Mobilfunkanbieter O2 baut jede sechste Stelle ab

Wirtschaft
22.07.2026 19:28
Porträt von krone.at
Von krone.at

Der Telekommunikationsanbieter O2 plant, jede sechste Stelle in Deutschland zu streichen. Damit werden bis zu 1100 Menschen ihre Jobs verlieren. Für sie liegen nun Abfindungen und andere Angebote bereit, damit sie freiwillig gehen. Das Unternehmen will außerdem 60 Shops bis zum Jahresende schließen.

Betroffen sind eigene Standorte, nicht jene von Franchise-Partnern. „Wir vereinfachen die Organisation, bündeln Tätigkeiten und intensivieren den Einsatz Künstlicher Intelligenz in zentralen Abläufen“, sagte Deutschland-Chef Santiago Argelich Hesse. Damit werde die Wettbewerbs- und Zukunftsfähigkeit gesichert. Die Kosten für die Restrukturierung sollen 265 Millionen Euro betragen.

Von dem Stellenabbau sollen zunächst die Mitarbeiterinnen und Mitarbeiter in Shops betroffen sein, anschließend das Personal in Callcentern. Ab 2028 sollen jährlich ungefähr 185 Millionen Euro eingespart werden.

Die Tochter des spanischen Telefónica-Konzerns hat mit 1&1 seinen größten Kunden verloren. Die Firma, die zwölf Millionen Handykundinnen und Handykunden hat, hatte das O2-Netz verwendet und dafür bezahlt. Inzwischen ist sie zum Konkurrenten Vodafone gewechselt.

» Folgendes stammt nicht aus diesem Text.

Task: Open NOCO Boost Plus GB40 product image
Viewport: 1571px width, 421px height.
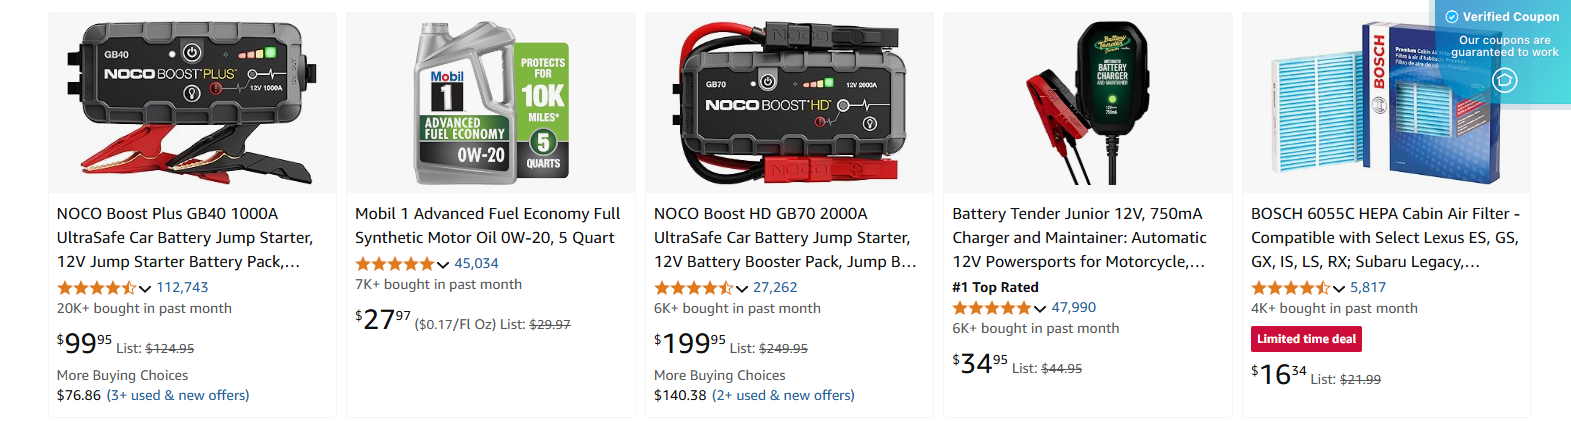Action: click(x=193, y=102)
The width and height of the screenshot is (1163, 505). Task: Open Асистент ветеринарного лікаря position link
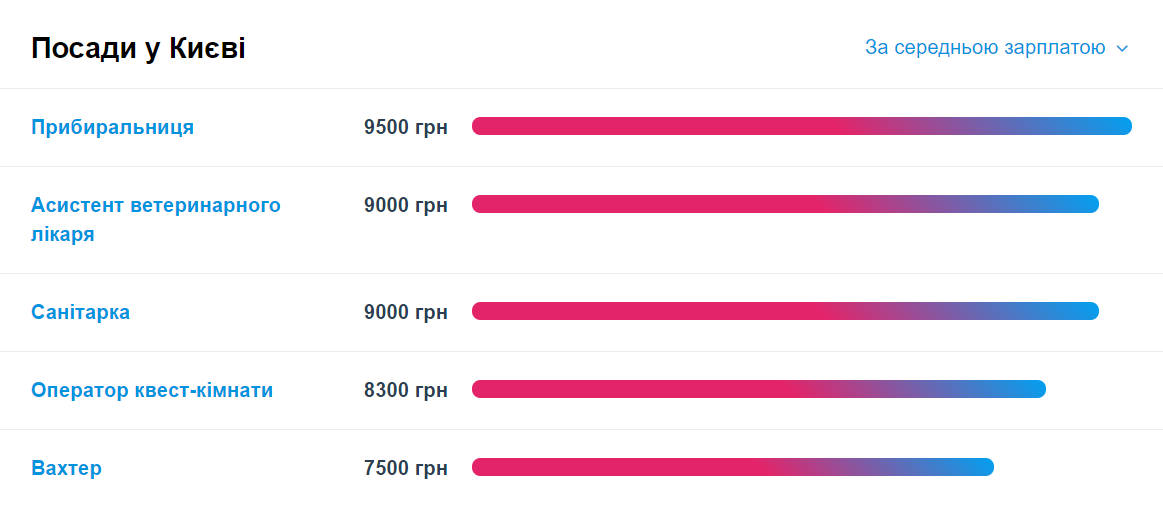(x=156, y=220)
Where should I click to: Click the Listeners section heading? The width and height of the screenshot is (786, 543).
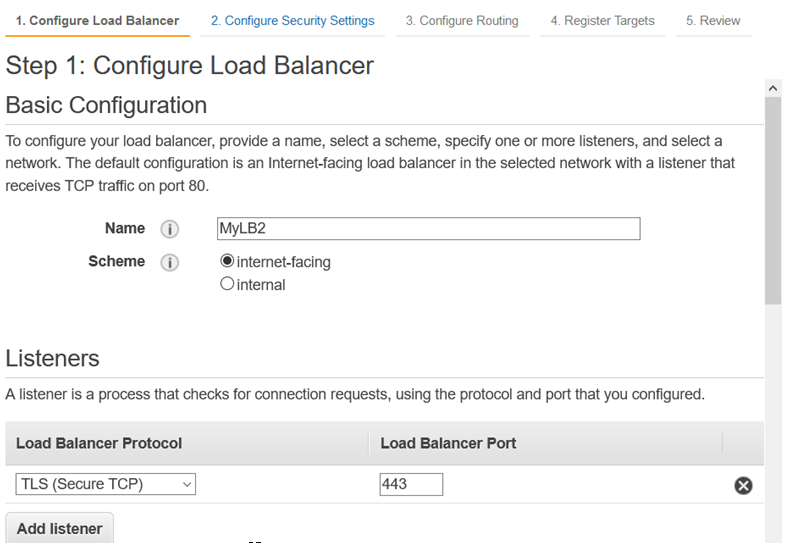[x=52, y=358]
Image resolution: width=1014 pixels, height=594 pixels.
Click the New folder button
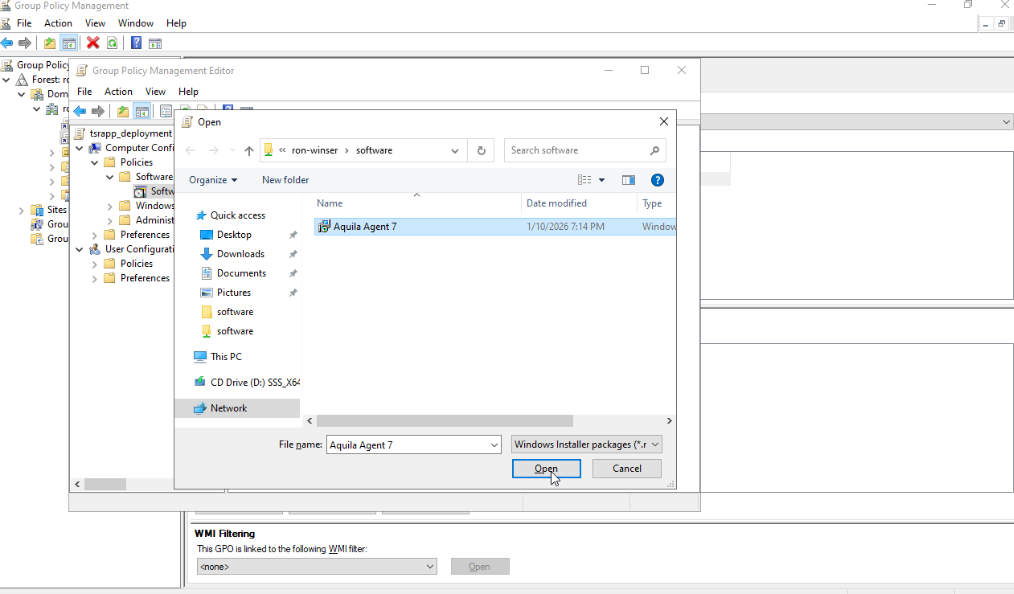click(x=285, y=180)
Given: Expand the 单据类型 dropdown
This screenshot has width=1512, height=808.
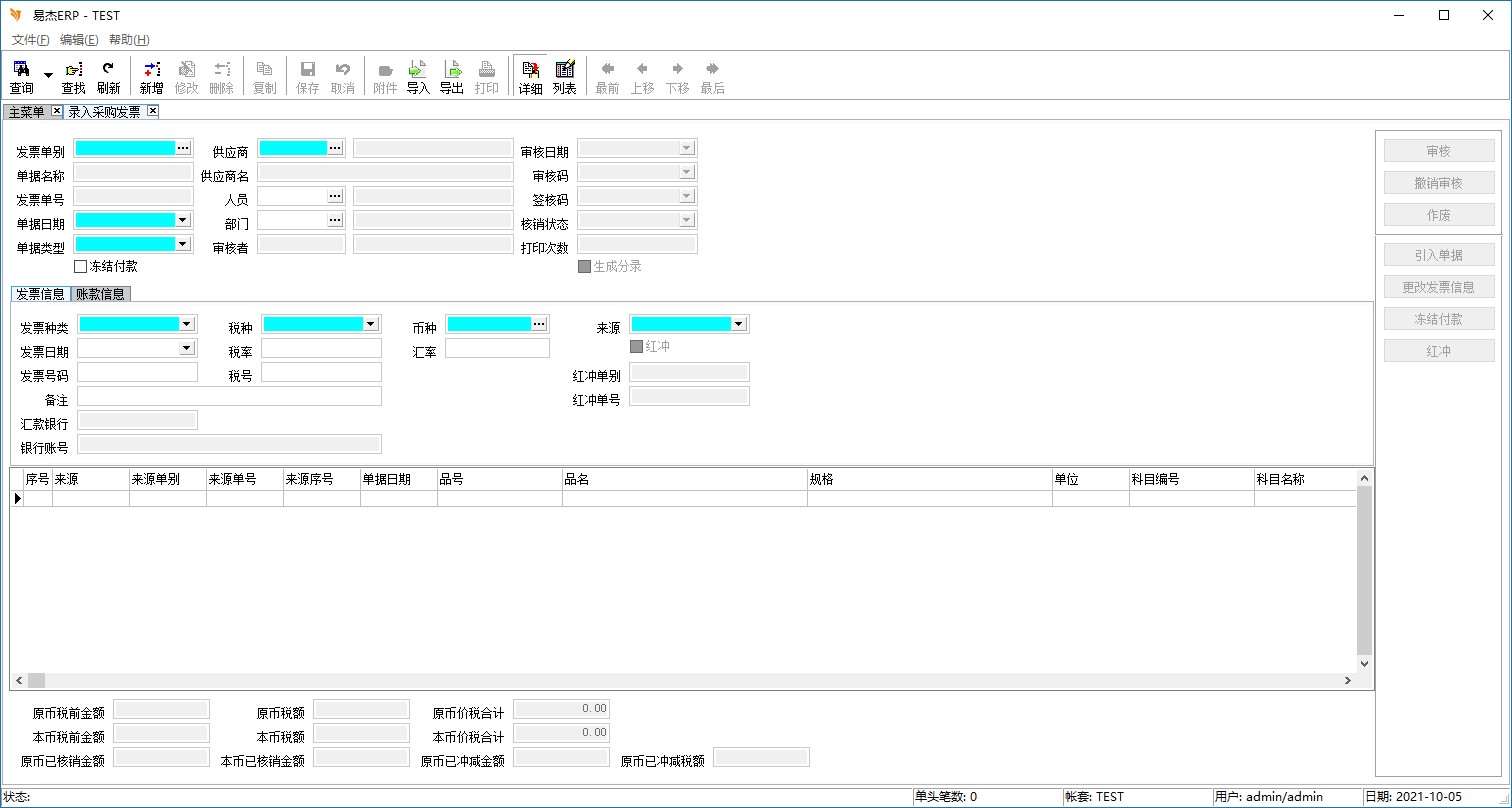Looking at the screenshot, I should tap(183, 244).
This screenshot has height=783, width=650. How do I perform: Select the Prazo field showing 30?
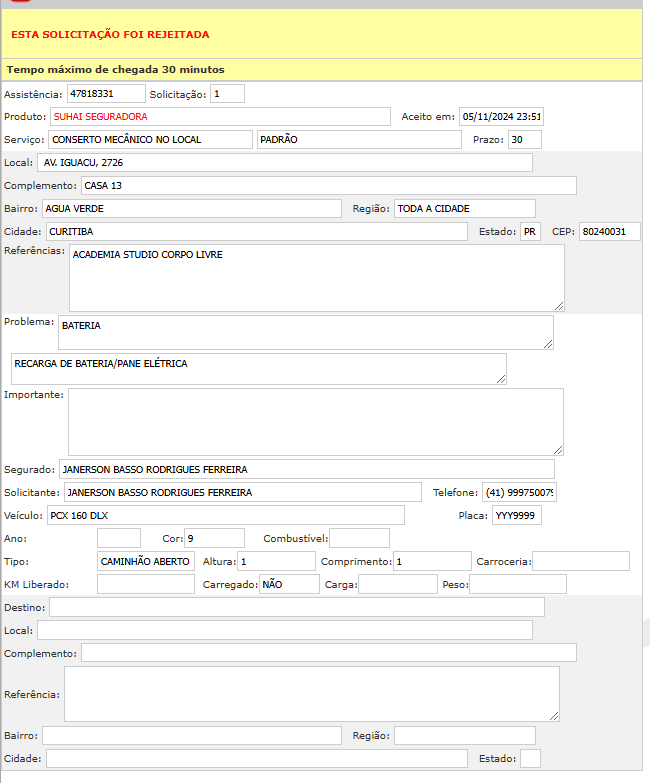tap(524, 140)
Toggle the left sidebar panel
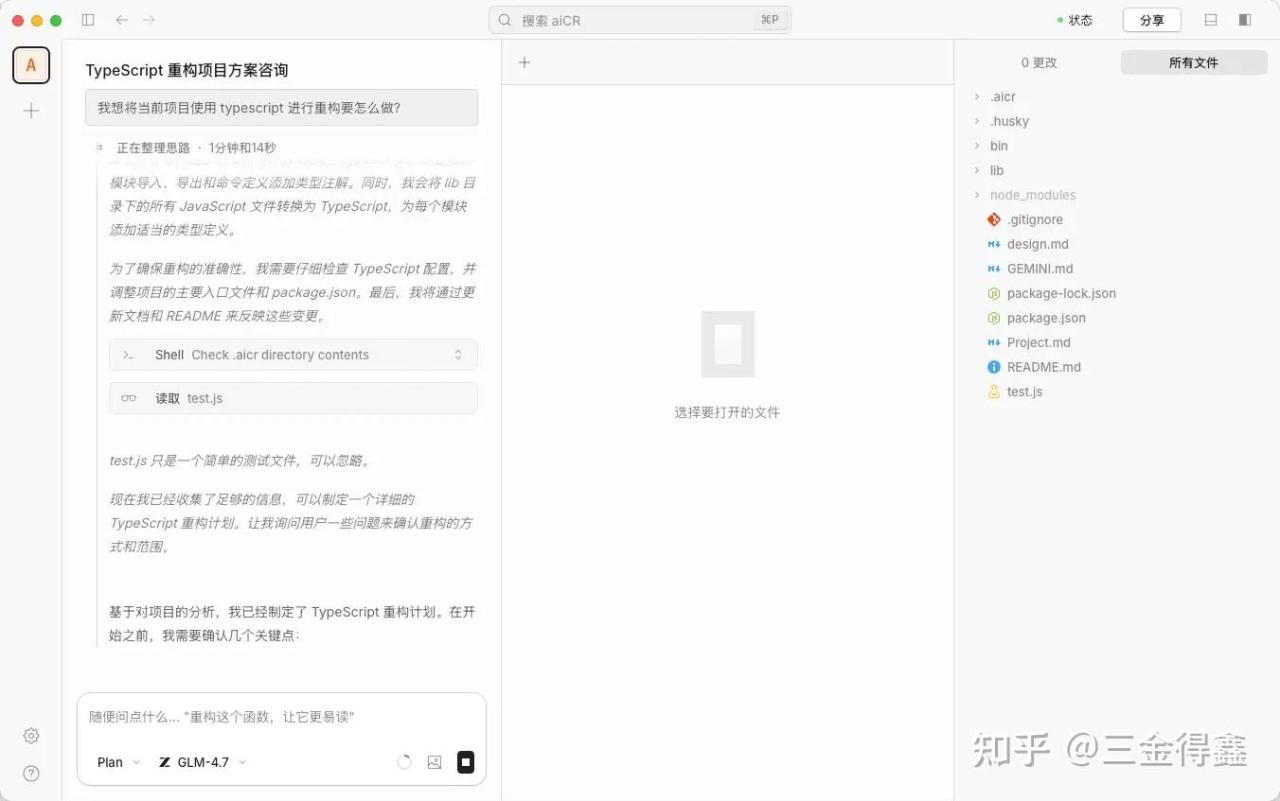 (88, 20)
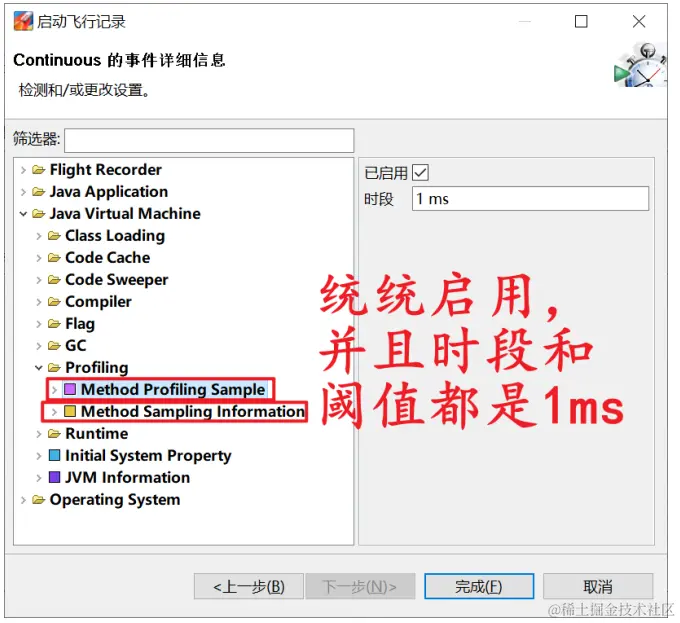Viewport: 680px width, 623px height.
Task: Click the GC folder icon
Action: tap(54, 346)
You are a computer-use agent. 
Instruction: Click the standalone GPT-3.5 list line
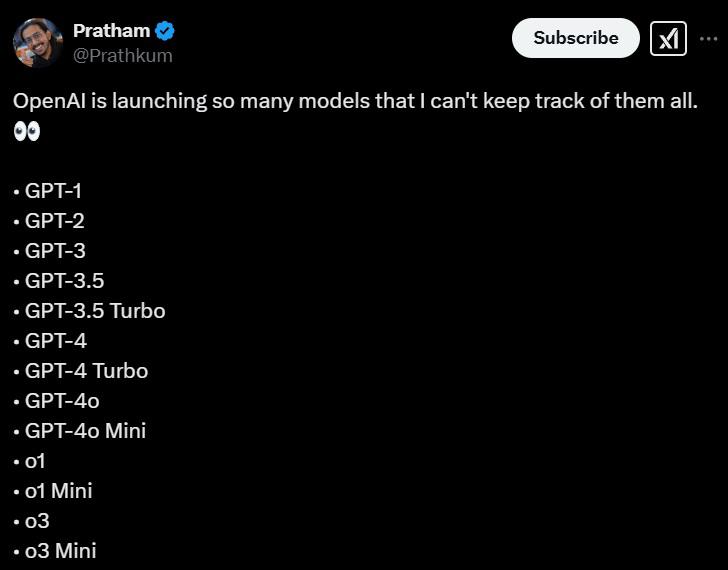coord(60,280)
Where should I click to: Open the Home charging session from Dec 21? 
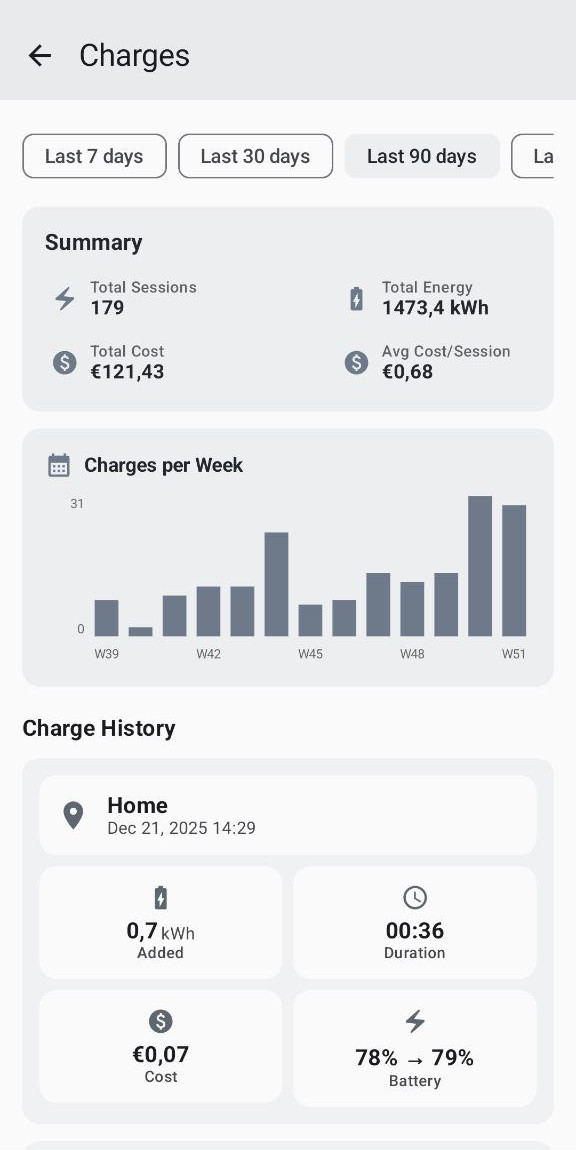(287, 815)
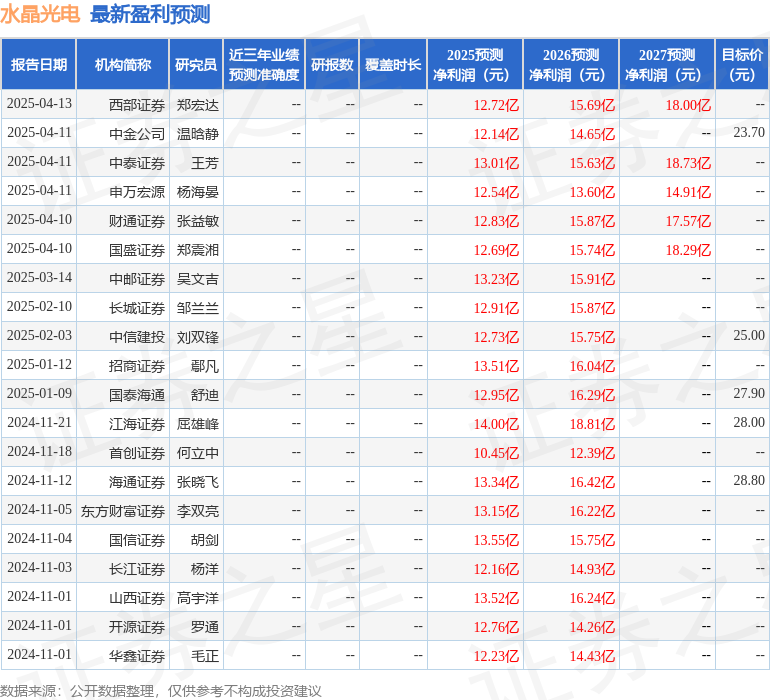The height and width of the screenshot is (700, 770).
Task: Click the 中金公司 institution name
Action: pyautogui.click(x=137, y=133)
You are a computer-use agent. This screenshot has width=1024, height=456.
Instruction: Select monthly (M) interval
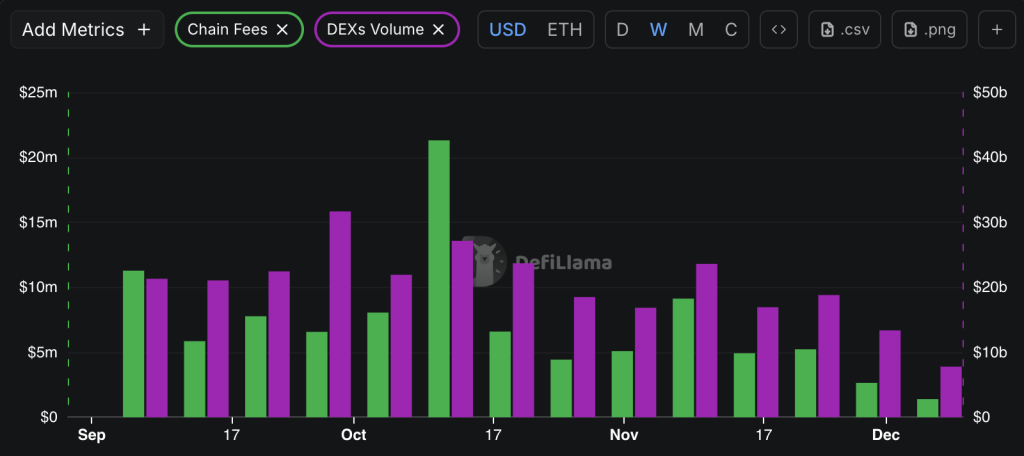coord(695,30)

O2 hat in Deutschland etwa 800 Shops, im Jänner hatte die Firma noch 6820 Vollzeitstellen. Die Marke, die ihren Namen dem chemischen Zeichen für Sauerstoff verdankt (da Kommunikation wie Sauerstoff zum Leben gehöre, Anm.) wird auch in Großbritannien, Spanien, Tschechien und der Slowakei genutzt. Der Deutsch-Spanier Argelich Hesse hat erst Anfang 2026 das Ruder übernommen, um die Firma wieder zum Laufen zu bringen.